■ WHAT IS BEING ASKED
Report the lines of the data below that contain the string "will".

■ STORED DATA
┏━━

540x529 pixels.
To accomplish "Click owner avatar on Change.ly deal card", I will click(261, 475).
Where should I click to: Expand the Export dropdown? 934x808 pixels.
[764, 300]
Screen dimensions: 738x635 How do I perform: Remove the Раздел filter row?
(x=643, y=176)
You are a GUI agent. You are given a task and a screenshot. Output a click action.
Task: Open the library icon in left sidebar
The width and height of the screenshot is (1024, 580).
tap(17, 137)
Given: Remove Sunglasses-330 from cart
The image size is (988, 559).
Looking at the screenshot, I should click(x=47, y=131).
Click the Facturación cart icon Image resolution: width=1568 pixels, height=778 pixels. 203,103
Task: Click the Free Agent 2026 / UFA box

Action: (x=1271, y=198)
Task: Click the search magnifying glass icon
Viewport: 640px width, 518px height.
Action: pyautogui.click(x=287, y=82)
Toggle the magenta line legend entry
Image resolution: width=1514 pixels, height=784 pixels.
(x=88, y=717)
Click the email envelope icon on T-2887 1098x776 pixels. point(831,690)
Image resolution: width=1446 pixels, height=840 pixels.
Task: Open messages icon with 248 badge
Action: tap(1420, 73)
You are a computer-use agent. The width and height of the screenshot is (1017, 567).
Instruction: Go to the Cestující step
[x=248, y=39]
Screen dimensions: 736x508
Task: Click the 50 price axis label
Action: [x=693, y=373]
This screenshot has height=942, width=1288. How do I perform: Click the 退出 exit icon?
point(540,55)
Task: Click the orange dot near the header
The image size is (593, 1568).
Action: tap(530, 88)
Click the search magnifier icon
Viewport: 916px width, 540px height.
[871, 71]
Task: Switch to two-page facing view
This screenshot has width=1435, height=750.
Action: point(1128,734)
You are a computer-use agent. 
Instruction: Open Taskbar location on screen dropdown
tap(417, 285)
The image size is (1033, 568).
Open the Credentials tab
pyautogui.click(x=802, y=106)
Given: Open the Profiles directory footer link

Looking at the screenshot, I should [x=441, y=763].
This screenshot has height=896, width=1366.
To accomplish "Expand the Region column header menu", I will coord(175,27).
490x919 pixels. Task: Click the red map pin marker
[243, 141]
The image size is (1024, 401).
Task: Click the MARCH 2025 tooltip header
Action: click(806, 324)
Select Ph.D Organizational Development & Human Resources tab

┗━━

■ ANSWER BELOW
To accomplish "Click owner avatar on Change.ly deal card", I will click(261, 475).
To accomplish "Expand the Region column header menu", I will coord(175,27).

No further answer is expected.